## [Problem to work on]
Return the section of the passage on prayer in marriage from "The religious couples" to "shift their interaction.", reproduced word for word.

Highlights

Print Post
  • A religious couple’s experience of God as a transcendent presence and persona appears to be what produces a positive gravitational pull on the couple’s perspective, interaction, and outcome. Tweet This
  • The timing of prayer appears to be important to the benefits couples receive. Tweet This

Religious couples report experiencing their marriage as anchored, sustained, and sanctified in what I’ve described in my clinical research as a “couple-God triangle” that is invoked through prayer.2 This divine triangle conveys the couple’s view of God’s influence and investment in their relationship. James L. Griffith offered a metaphor for this unseen relationship: 

A therapist who tries to work with a religious [couple] without locating God in [their marital] system may find himself or herself in the position of the astronomers in the mid-1800s who were puzzled that their equations could not predict the movement [of the planets].3

Crunching the numbers led them to speculate the existence of a planet whose gravitational force would account for planetary orbits, and they found Neptune. Similarly, therapists working with religious couples may observe an unexplained gravitational pull on marital interaction and discover that their religious beliefs have made God an integral, even central part of their marital solar system and an unexpected resource for positively shifting marriage interaction.

Researchers have found that prayer’s gravitational pull on the marital relationship includes positive outcomes of forgiveness,4 trust and unity, decreased infidelity,5 and increased relationship satisfaction and commitment, particularly when couples pray for one another (i.e., intercessory prayer).6 Our research shows that prayer7 may also lead to greater mindfulness of the effects of one’s actions on a spouse, a lessening of negative feelings, and “a shift to God’s meta-perspective” and relationship orientation that lessens anger and frustration.8 Prayer can be a self-soothing and de-escalation practice.9 Prayer has also been associated with improved conflict resolution for religious couples.10 Enhanced intimacy, commitment, and communication are also positive effects that prayer appears to confer on a marital relationship.11

Given these potential benefits, it is important to consider how prayer works and under what conditions. Based on research findings from qualitative interviews and survey measurements of religious couples’ experiences with prayer, it may have to do with the gravitational pull on couple interaction that religious couples experience from connecting and communing with God as a personified being possessing specific qualities and interests toward their marriage—a marriage advocate. A religious couple’s experience of God as a transcendent presence and persona appears to be what produces a positive gravitational pull on the couple’s perspective, interaction, and outcome. Thus, the benefits of prayer for marriage are partly a function of a religious couple experiencing their God in very real and specific ways.

Communion with God through prayer has both an immediate and far-reaching influence within a marriage.

Experiencing a Personified Deity

The religious couples we studied experienced their God as a personified being who loves and holds a deep regard for their marriage. Invoking and heightening mindfulness of God through prayer, religious spouses and couples reported experiencing: 1) a deep and caring connection with a God who holds benevolence toward each spouse (relationship); 2) a sense of their God’s care, concern, and commitment to the couple relationship without bias for either spouse (neutrality); and 3) incremental (step-by-step) impressions arising in each spouse regarding how to act to help strengthen the marital relationship (responsibility). In turn, couples experienced an affirmation and restoration of these qualities in themselves that helped them reconnect and positively shift their interaction.

## [Given information]
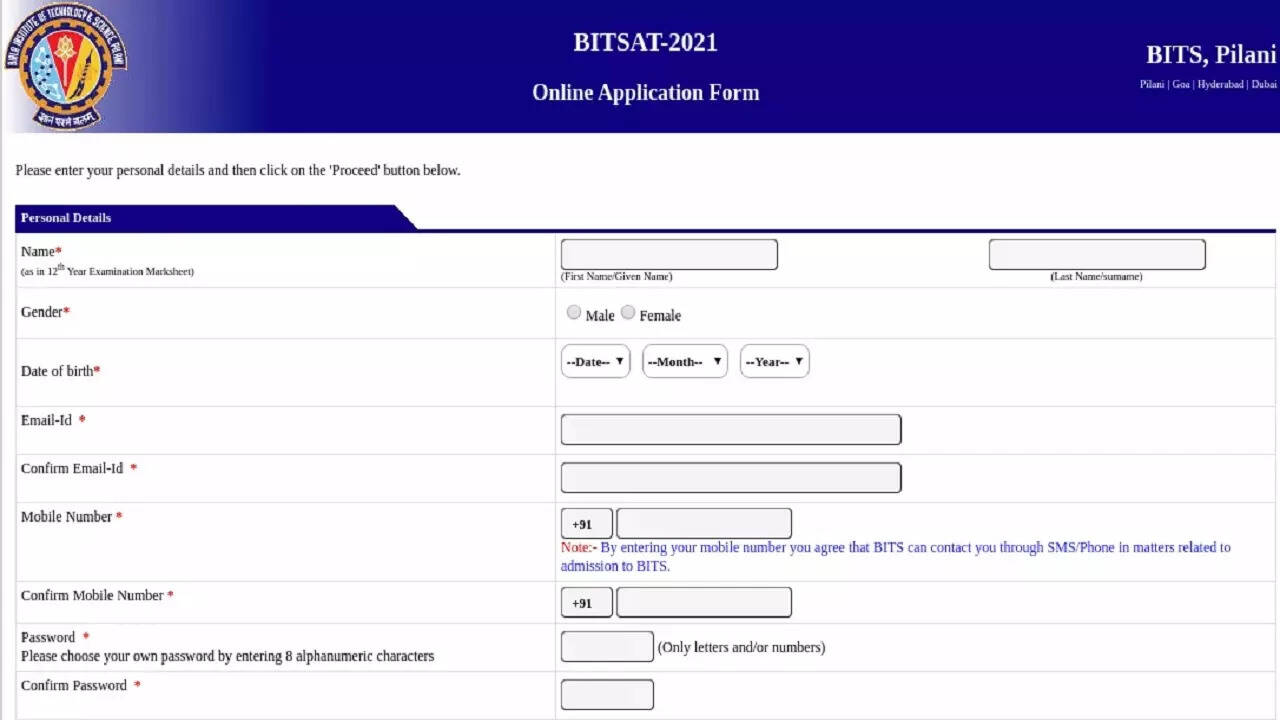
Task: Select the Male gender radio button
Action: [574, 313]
---
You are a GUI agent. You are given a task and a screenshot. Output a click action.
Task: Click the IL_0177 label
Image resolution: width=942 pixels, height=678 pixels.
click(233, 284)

## [Exercise solution]
The religious couples we studied experienced their God as a personified being who loves and holds a deep regard for their marriage. Invoking and heightening mindfulness of God through prayer, religious spouses and couples reported experiencing: 1) a deep and caring connection with a God who holds benevolence toward each spouse (relationship); 2) a sense of their God’s care, concern, and commitment to the couple relationship without bias for either spouse (neutrality); and 3) incremental (step-by-step) impressions arising in each spouse regarding how to act to help strengthen the marital relationship (responsibility). In turn, couples experienced an affirmation and restoration of these qualities in themselves that helped them reconnect and positively shift their interaction.